Second, just about anybody will drink it.  No longer will texture prevent you or your loved ones from trying super-healthy (but possibly too mushy, too slimy, too ICKY) produce.  Throw just about anything together, sweeten with a few apples, and it's tasty.  Unless of course you are opposed to apples...try pineapples instead!

Third, these concoctions feed your body what it needs efficiently.  Proteins, fibers, vitamins/minerals A to Zinc, and more.  No cooking, no chewing, no competing with processed ingredients.  In your mouth and directly to the systems that rely on this "fuel."

Fourth, eating this way is more affordable than you might think.  Buy fruits, veggies and herbs that are in season and locally grown, if possible.  Usually they are at their lowest prices then, and are more nutritious because they didn't have to be picked too early to survive a long transport.  Organic is ideal for some but not all produce.  Check out Environmental Working Group's "dirty dozen" and "clean fifteen" guides to help you decide which is better for you and your family: http://www.foodnews.org/walletguide.php?key=39035933

Next, if you are trying to lose weight, this is much better than other choices available.  No pills, no hard-to-remember rules (like only eat before 6pm or you'll turn into a pumpkin...)  No learning curve to figuring out new recipes...I could go on...but let me just remind you of the KISS principle.  "Keep it simple stupid or silly or sweetie", depending on your mood.  Experiment and feel good because you have blessed your body with what it needs.  In return, it thanks you by purging all the processed foods, the chemical junk you have been consuming throughout your lifetime.

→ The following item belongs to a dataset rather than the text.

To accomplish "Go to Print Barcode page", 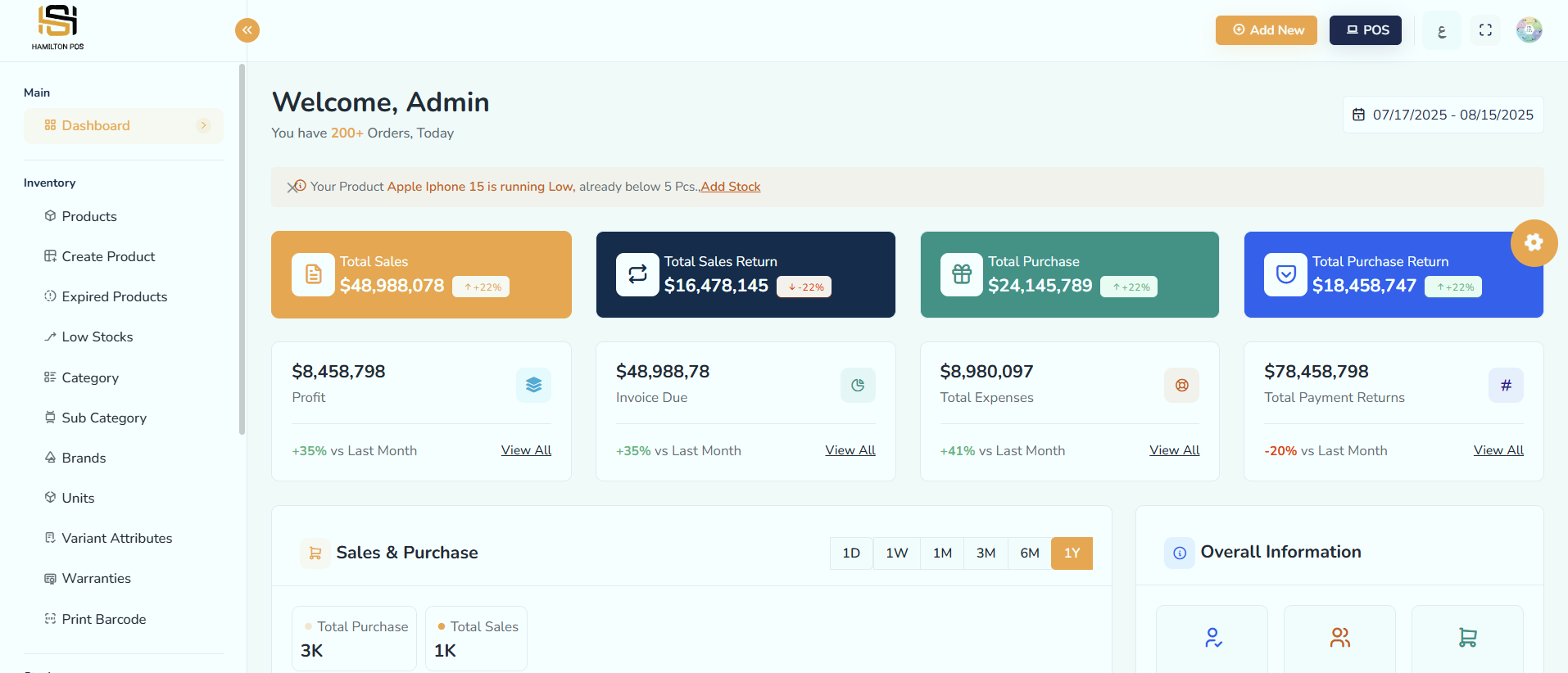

And finally (at least until I edit this and come up with many more great things about smoothies and juicing), eating in this way is very eco-conscious.  If the produce is organically or least locally grown, you are supporting agricultural practices that minimize (and in many cases eliminate) synthetic chemicals, such as pesticides, herbicides and fertilizers.  You reduce emissions resulting from transporting produce over long distances, thereby improving air quality.  There is virtually no waste involved in the preparation or consumption of these meals.  Any scraps resulting from preparing the produce may be diverted from the landfill and instead composted or reused (e.g., muffins made with carrot pulp, etc.)  Plentiful recipes are included with various brands of blenders and juicers.  As you incorporate more and more of this liquid gold into your diet, and you begin to shed excess weight, you will take up less room on the planet, too.  :)

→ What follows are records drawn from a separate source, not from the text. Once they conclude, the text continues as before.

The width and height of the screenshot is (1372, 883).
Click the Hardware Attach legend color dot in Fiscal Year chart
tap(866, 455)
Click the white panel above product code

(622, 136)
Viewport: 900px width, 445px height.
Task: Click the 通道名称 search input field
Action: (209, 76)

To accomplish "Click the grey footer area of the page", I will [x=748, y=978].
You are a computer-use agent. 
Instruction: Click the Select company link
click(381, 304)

As I sip my green smoothie (watermelon, spirulina powder and water), I think back to the moment I first became infatuated with smoothies and juicing.  Victoria Boutenko explains in her Green For Life the nutritional content of all sorts of greens, with special emphasis on things we commonly refer to as "weeds."  Lambs-quarters, dandelions, and more are packed with higher nutritional quality than more familiar greens, such as romaine or iceberg.  Fascinating book, and it completely changed the way I view food, nutrition, wellness.  No cooking necessary; rare, indeed.

Tuesday, June 1, 2010

A lot to say

I've been writing multiple blog posts...in my mind.  Today I hope to actually upload them here.  Have a great morning, y'all.